══ Source ══

A draft copy of the 2017 Form 1040 was included in the workbook, and it appears the only change is to Line 34 on Page 1, previously the line to claim the Tuition and Fees adjustment to income, which now reads “Reserved for future use”.

We were told that the instructions for the 2017 Form 1040 will tell taxpayers who are not requesting direct deposit of their refund to put X’s in all of the boxes at 76b and 76d, where you would enter the bank account information, so crooked IRS employees could not enter their own personal bank information, which, apparently, has been done in the past.

The class included a discussion of the continued concerns of National Taxpayer Advocate Nina Olsen about the use of, and abuse by, outside collection agencies to collect outstanding tax debt, required, despite a history of pervious failures, by the idiots in Congress.

As fellow tax blogger Kelly Phllips Erb, FORBES.COM’s TaxGirl, pointed out in a discussion of this issue when Congress first passed the law that required this nonsense -

About 20 years ago, the IRS tried their hand at using private debt collectors. That lasted a year and was canned amid complaints about unfair practices and harassment. Congress made another go at private tax debt collectors during the George W. Bush administration as part of the American Jobs Creation Act. It didn’t end happily. That program ‘resulted in a number of complaints, including one case in which a private debt collector made 150 calls to the elderly parents of a taxpayer’ even after the collection agency discovered the taxpayer was no longer at the address.”

═══
══ Given information ══

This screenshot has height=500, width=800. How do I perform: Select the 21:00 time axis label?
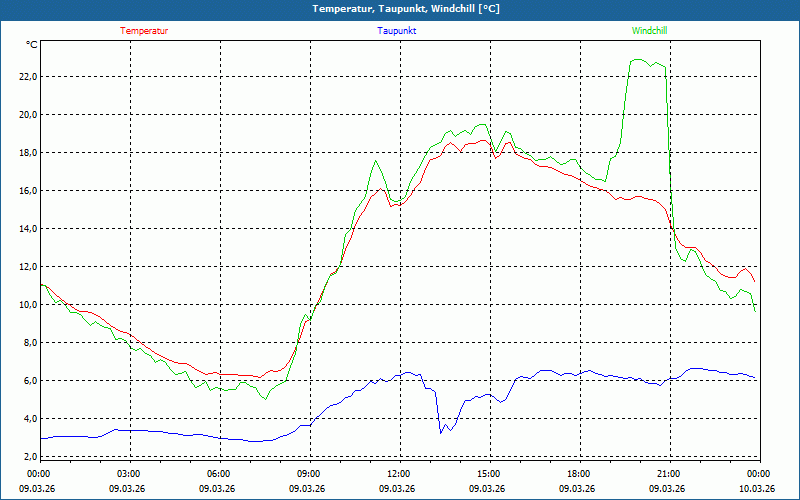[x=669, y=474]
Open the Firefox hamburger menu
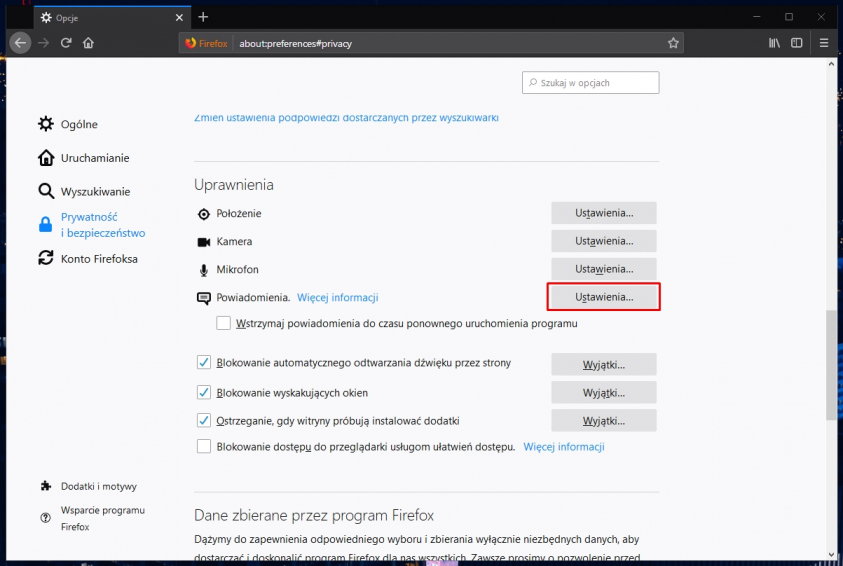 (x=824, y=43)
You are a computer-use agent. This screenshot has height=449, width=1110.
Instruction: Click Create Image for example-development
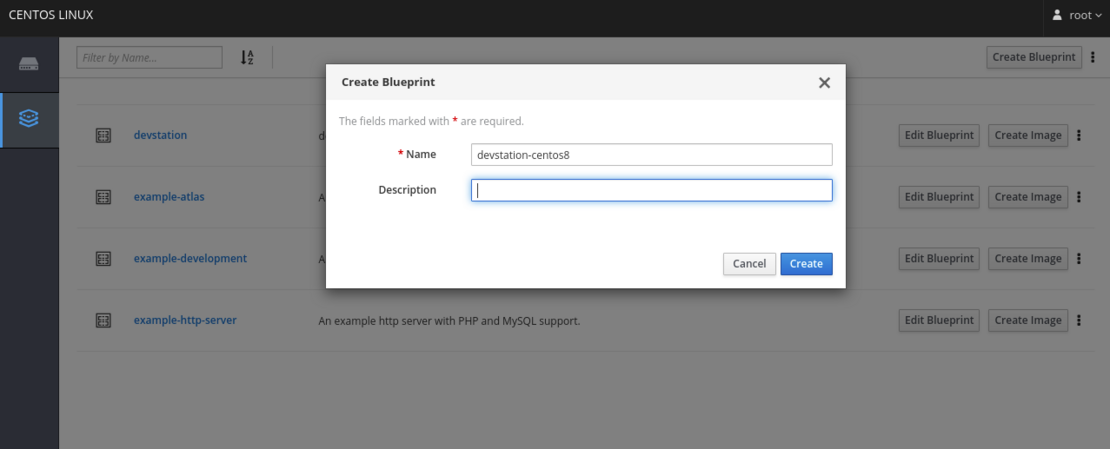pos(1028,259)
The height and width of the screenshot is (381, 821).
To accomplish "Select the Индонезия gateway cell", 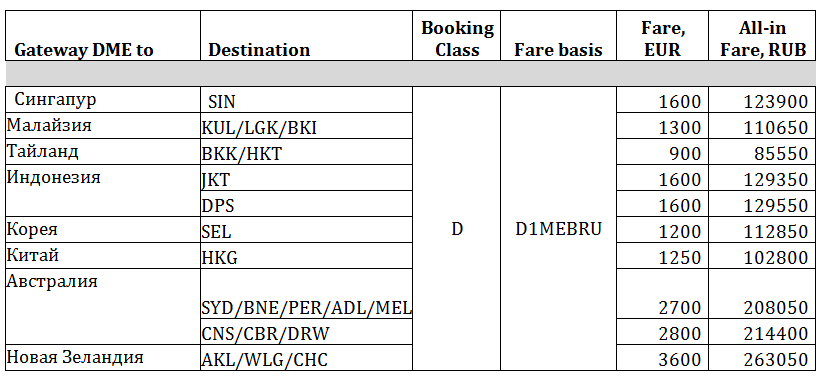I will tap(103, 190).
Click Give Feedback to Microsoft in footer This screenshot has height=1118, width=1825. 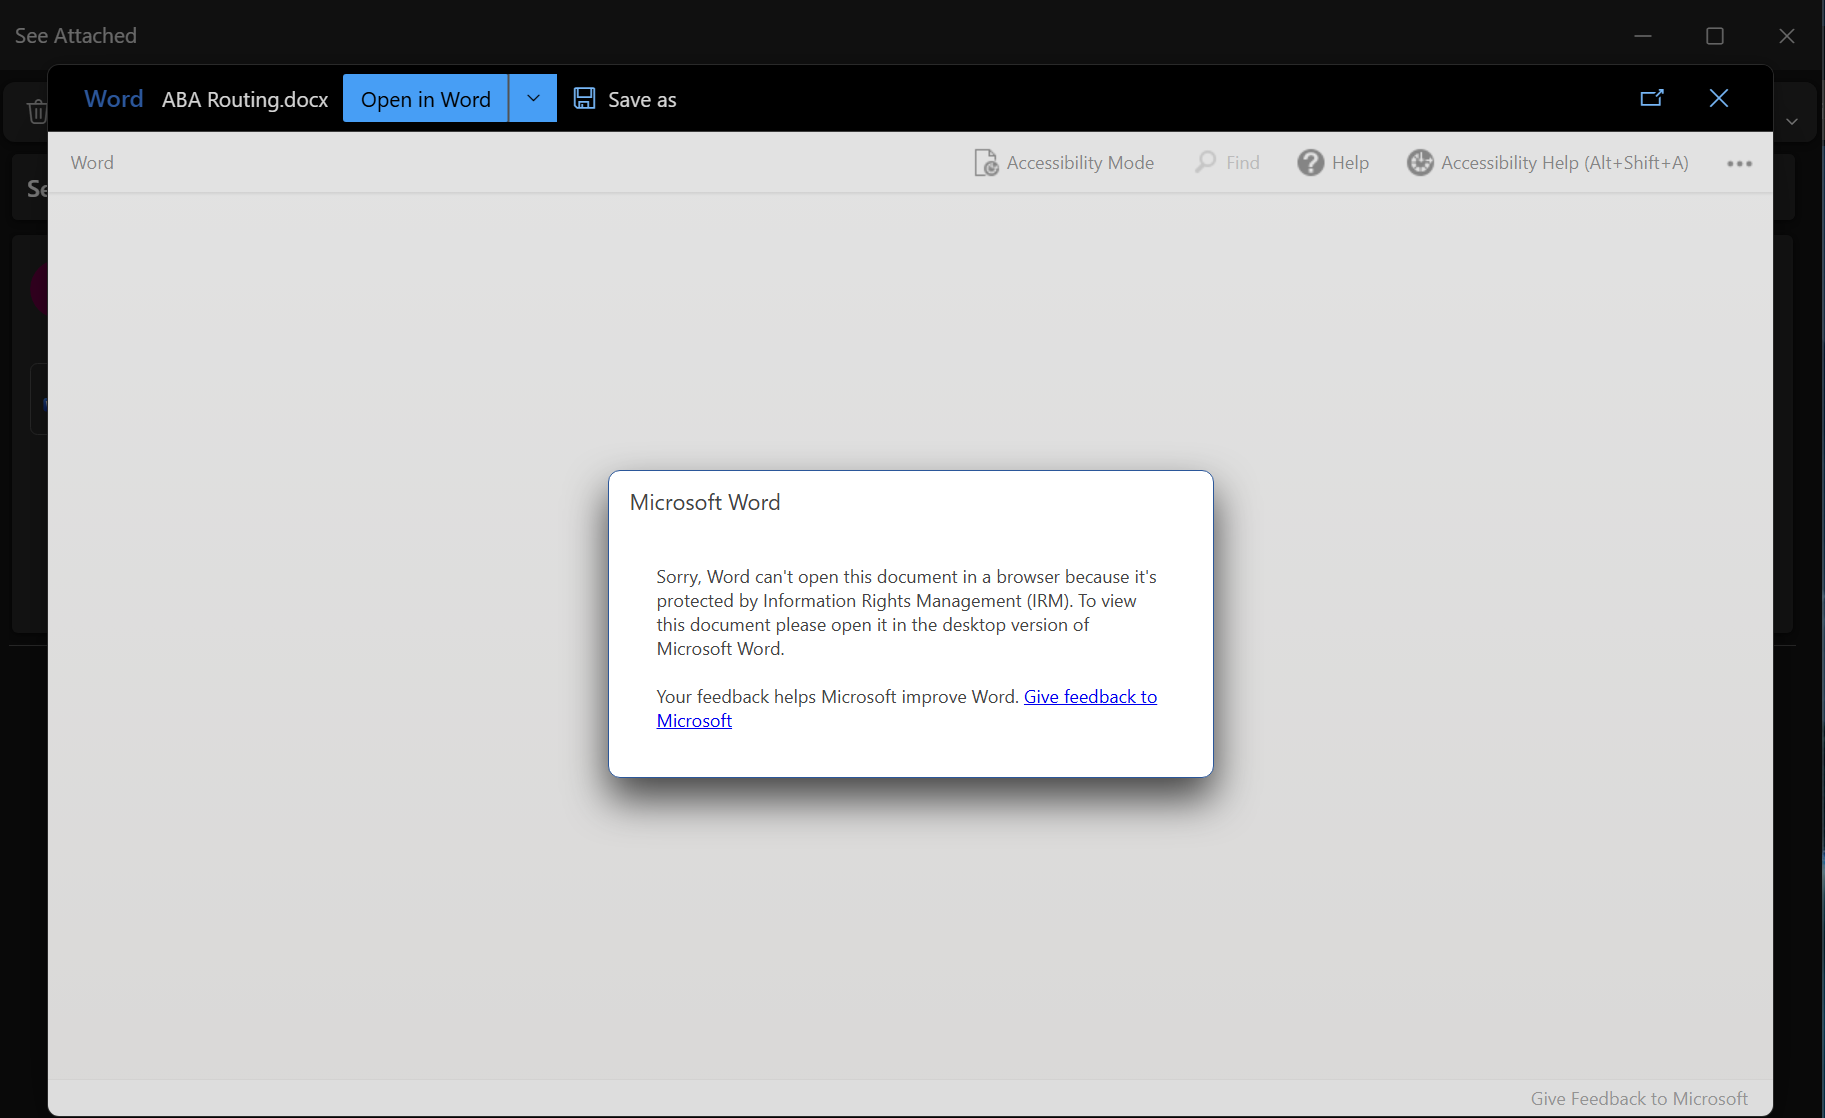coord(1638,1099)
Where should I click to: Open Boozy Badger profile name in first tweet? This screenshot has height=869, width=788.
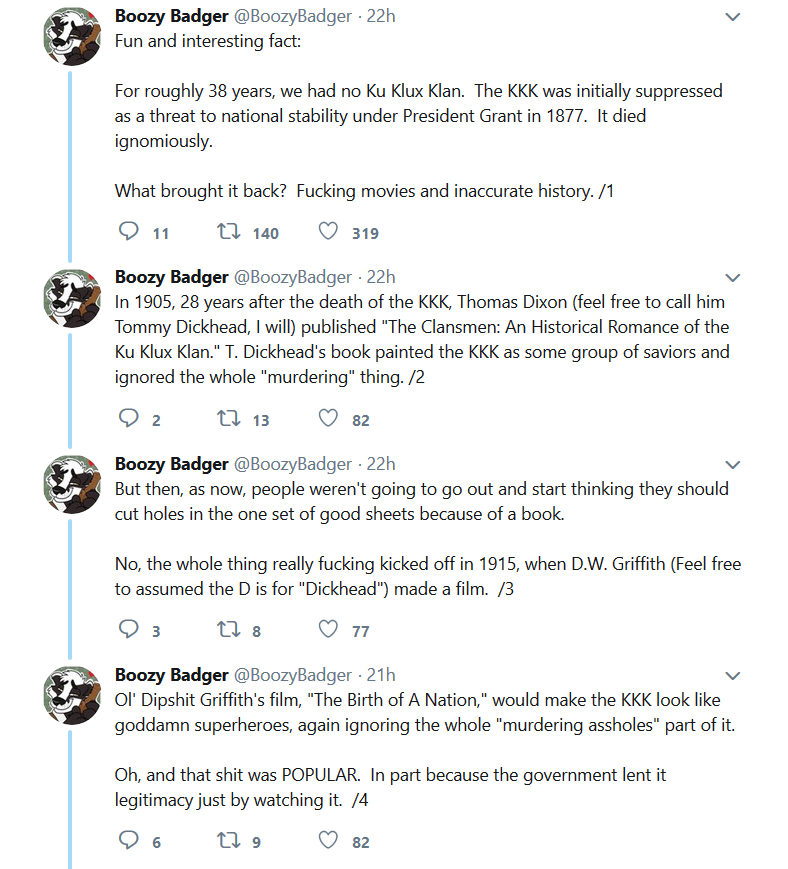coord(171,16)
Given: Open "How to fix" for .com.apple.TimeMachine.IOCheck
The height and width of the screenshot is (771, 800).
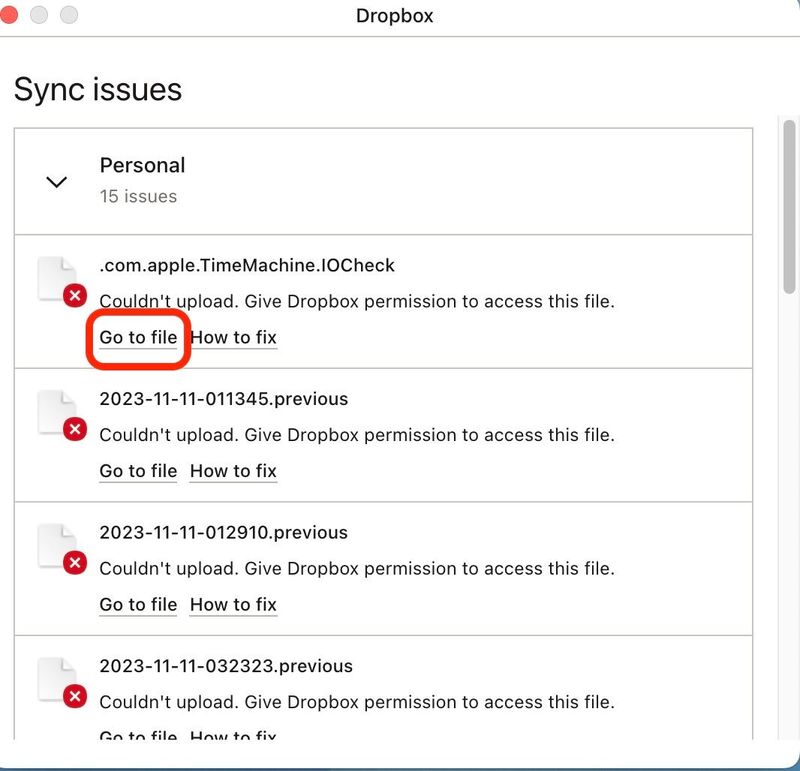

═══

## Work to do
Pick up the piece on the 2017 Form 1040 and private tax debt collectors right after its last sentence, and carry it forward. The records come from a separate source and are not part of the text.

## Written answer
And -

The 1996-1997 program resulted in a $17 million net loss to the government. That second go in the mid-2000s? Another loss of $4.5 millionThose aren’t costs. They’re losses.”

I doubt the third time will be the charm.

My advice to taxpayers who are contacted by a private collection agency about a tax debt has always been this - If you receive an IRS letter stating that your account has been referred to an outside agency, write to the IRS, and the assigned agency, and tell them that you refuse to deal with a private collection agency and will only deal directly with the IRS because of your privacy concerns.

I have always said -

Outside collection agencies don’t give a rat’s hind quarters about the legitimacy of an alleged outstanding tax debt.  They only make money if they collect money, whether the money is actually due or not.  And they will continue to unethically harass alleged tax delinquents, as they do when collecting alleged private debts, and as they been proven to have done in prior outsourcing programs. 

It appears that NATP agrees, and included in the Appendix to the workbook for “The Essential 1040” class the following “Sample Letter For Returning Collection Cases From the Private Debt Collection Agencies to the IRS” –

Agency Name
Agency Address

Taxpayer Name:
Taxpayer SSN:

Dear Agency Name,

I am in receipt of IRS letter CP40 assigning my account to your agency for collection actions.  I am enclosing a copy for reference and am copying the IRS office that issued this letter on this correspondence.

Pursuant to the Fair Debt Collection Practices Act, I am instructing you to return my account to the Internal Revenue Service immediately for resolution.  I will contact the IRS Collections division to pursue a resolution to this matter.

Please provide a written acknowledgement of receipt of this request confirming that my account is being returned to the IRS for resolution.

I am further requesting you immediately cease all attempts to contact me pursuant to the Fair Debt Collection Practices Act, except for the written acknowledgement that the account is being returned to the IRS.

Sincerely,

Taxpayer Name

Great letter, NATP!  Thanks for providing this.